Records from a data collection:
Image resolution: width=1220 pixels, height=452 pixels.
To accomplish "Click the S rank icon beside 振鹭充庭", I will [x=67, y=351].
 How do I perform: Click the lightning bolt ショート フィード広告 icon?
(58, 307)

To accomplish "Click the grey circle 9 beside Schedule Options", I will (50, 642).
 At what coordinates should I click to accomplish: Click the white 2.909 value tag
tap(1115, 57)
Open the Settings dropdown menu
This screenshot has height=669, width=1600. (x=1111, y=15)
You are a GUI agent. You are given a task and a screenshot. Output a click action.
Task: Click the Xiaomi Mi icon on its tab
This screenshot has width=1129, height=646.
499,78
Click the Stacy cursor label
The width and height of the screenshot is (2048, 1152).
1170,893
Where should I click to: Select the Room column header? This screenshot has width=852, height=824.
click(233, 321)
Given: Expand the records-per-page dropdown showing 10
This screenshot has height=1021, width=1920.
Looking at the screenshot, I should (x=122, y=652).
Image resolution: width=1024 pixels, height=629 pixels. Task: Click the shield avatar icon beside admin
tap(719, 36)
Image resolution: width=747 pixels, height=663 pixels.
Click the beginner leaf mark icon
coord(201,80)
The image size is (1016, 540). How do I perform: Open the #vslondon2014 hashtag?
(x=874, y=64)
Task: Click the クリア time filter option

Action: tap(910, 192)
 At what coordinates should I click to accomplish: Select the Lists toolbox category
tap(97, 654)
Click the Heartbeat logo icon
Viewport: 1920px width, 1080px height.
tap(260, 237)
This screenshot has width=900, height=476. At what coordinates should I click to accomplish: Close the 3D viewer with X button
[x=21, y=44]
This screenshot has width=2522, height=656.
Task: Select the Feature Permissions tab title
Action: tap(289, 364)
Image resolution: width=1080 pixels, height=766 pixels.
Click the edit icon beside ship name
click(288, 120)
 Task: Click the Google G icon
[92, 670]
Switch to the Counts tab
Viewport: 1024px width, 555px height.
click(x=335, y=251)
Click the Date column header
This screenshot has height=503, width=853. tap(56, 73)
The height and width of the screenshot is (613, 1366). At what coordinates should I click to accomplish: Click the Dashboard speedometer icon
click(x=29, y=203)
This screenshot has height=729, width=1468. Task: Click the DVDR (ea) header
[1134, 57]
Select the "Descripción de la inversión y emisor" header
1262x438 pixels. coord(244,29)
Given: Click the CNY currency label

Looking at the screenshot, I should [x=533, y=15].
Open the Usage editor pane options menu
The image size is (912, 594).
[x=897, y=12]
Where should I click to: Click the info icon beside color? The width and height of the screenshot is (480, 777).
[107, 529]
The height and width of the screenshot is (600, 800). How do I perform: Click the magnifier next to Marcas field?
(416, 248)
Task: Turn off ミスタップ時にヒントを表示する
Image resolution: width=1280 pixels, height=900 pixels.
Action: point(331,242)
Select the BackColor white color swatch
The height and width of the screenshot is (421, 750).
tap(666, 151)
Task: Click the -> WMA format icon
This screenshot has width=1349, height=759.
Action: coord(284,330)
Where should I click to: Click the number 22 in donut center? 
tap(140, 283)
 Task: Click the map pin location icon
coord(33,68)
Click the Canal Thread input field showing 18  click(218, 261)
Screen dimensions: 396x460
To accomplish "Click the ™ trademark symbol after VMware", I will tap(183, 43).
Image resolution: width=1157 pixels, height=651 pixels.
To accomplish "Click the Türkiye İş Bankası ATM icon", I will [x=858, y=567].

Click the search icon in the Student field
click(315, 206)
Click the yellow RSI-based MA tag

Work instruction
Tell how many lines of the data above contain the word "showing", giving the number by itself.

Expected output
2